Le droit de l’UE exclue des critères : la politique générale de l’entreprise


La Métropole est consciente de cette difficulté, « la notion de lien avec l’objet du marché et la capacité à utiliser les aspects RSE au stade de l’attribution sont appréciées de manière restrictive. Ce contexte juridique peut même apparaître en décalage au regard de la stratégie de l’UE en matière de RSE (…). [Il] peut conduire les acheteurs à sous-utiliser les possibilités offertes par un excès de prudence au regard des risques juridiques » (cf son Guide juridique, p. 9).

La condition de l’existence d’un lien avec l’objet du marché exclut les critères et conditions relatifs à la politique générale de l’entreprise, qui ne peuvent être considérés comme un élément caractérisant le processus spécifique de production ou de fourniture des travaux, produits ou services achetés

D’autant que depuis la directive 2014/24/UE, le point 97 du texte énonce cette interdiction : « la condition de l’existence d’un lien avec l’objet du marché exclut les critères et conditions relatifs à la politique générale de l’entreprise, qui ne peuvent être considérés comme un élément caractérisant le processus spécifique de production ou de fourniture des travaux, produits ou services achetés. Les pouvoirs adjudicateurs ne devraient dès lors pas être autorisés à exiger des soumissionnaires qu’ils aient mis en place une politique particulière de responsabilité sociale ou environnementale de l’entreprise ».

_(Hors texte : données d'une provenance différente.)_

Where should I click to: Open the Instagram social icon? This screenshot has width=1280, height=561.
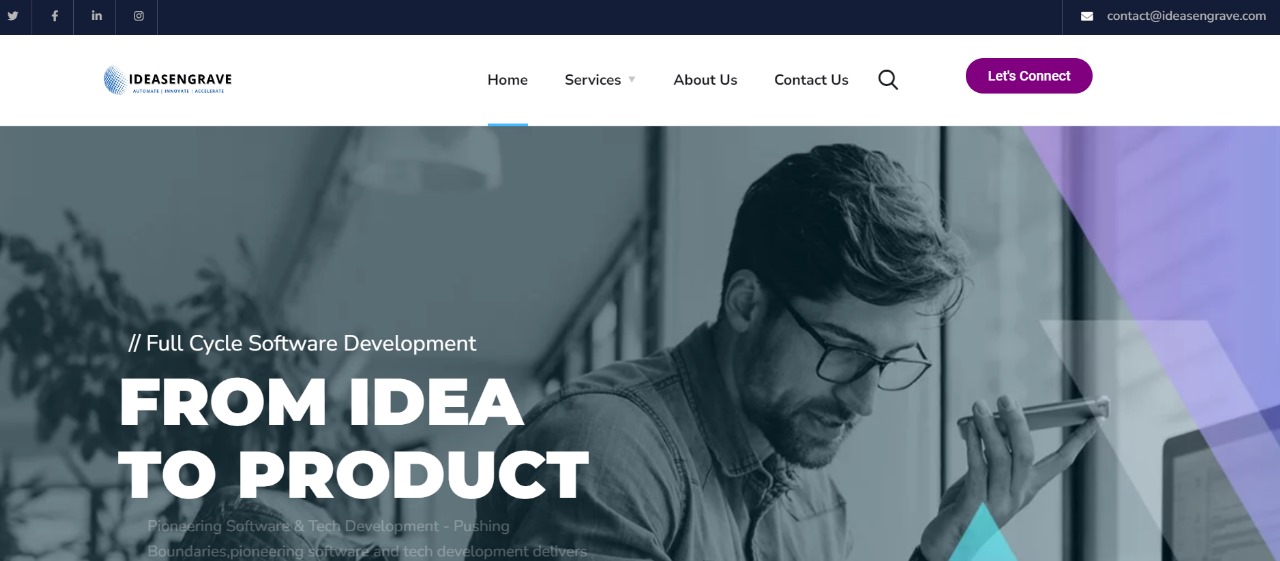[x=139, y=16]
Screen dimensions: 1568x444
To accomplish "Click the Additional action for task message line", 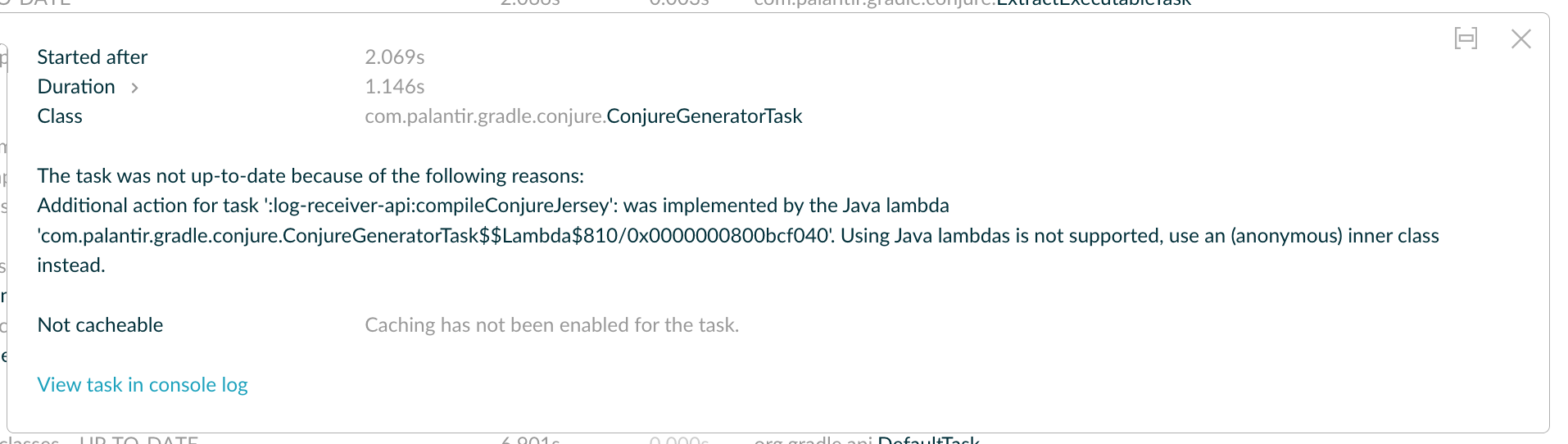I will [493, 206].
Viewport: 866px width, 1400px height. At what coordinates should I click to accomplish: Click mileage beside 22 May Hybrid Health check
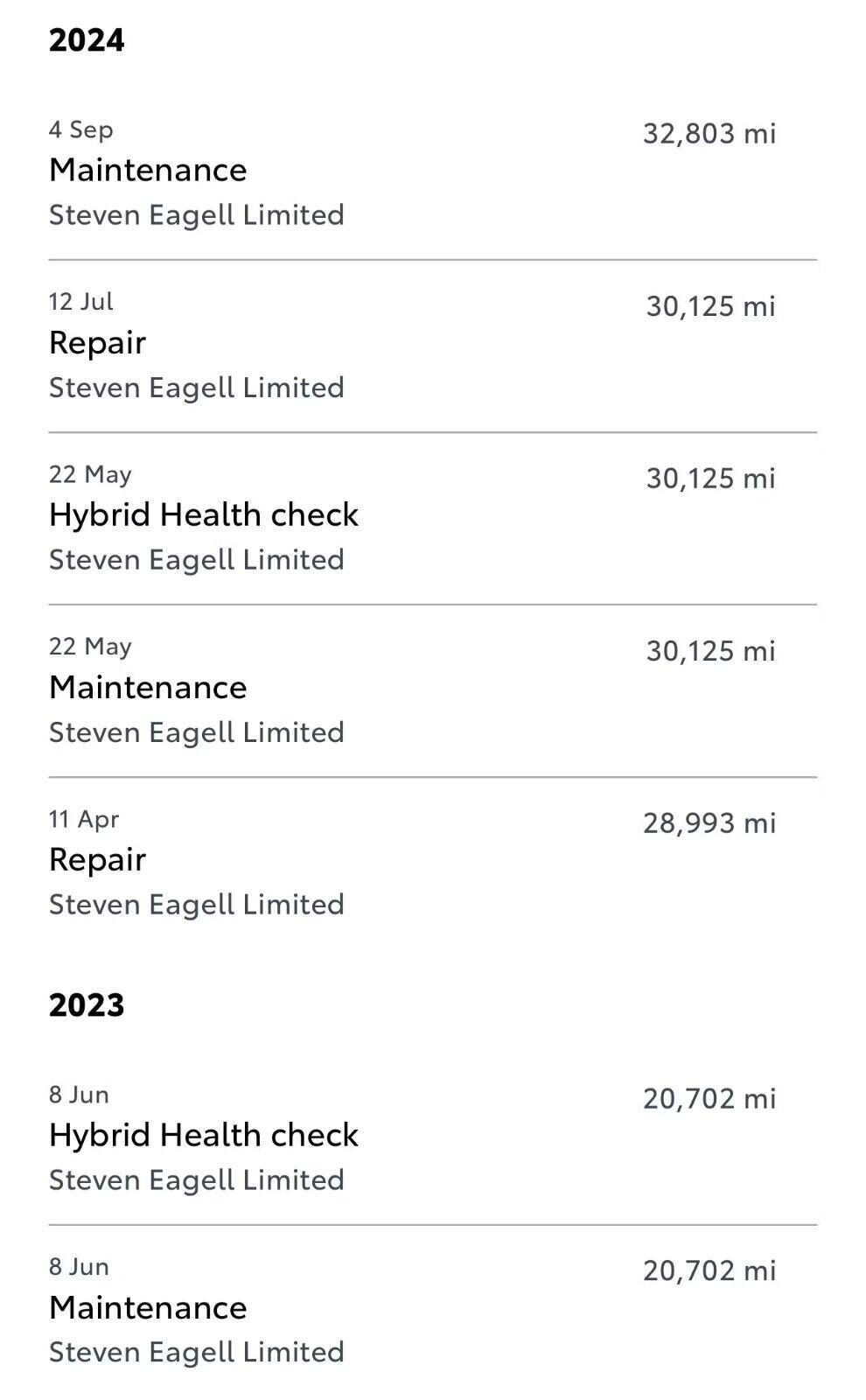click(710, 479)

Derogation à cette exclusion : un lien avec l’objet du contrat 


Néanmoins,  le Conseil d’Etat dans sa décision "Ministre de l'Intérieur contre Région Pays de la Loire" (CE, 4 décembre 2017, n°413366) a dégagé ce considérant de principe : « un pouvoir adjudicateur peut imposer, parmi les conditions d’exécution d’un marché public, des exigences particulières pour prendre en compte des considérations relatives (…) à l’environnement, au domaine social ou à l’emploi, sous réserve que celles-ci présentent un lien suffisant avec l’objet du marché ; qu’une mesure nationale qui restreint l’exercice des libertés fondamentales garanties par le [TFUE] ne peut être admise qu’à la condition qu’elle poursuive un objectif d’intérêt général, qu’elle soit propre à garantir la réalisation de celui-ci et qu’elle n’aille pas au-delà de ce qui est nécessaire pour atteindre cet objectif (…) ». Le TA de Nantes a appliqué ce dispositif à la lecture du point 97 de la directive. En l’espèce, cinq sous-critères issus du Guide juridique, ont été prévus par le groupement : la « protection de l’environnement », les « aspects sociaux », les « aspects sociétaux », « la performance économique durable » et la « gouvernance » de l’opérateur. Quant aux éléments d’appréciation, ils portaient sur de nombreux aspects de l’activité des entreprises comme la pérennité financière, le respect des fournisseurs, la participation à la lutte contre les discriminations, le respect de la loi Egalité Hommes/Femmes,…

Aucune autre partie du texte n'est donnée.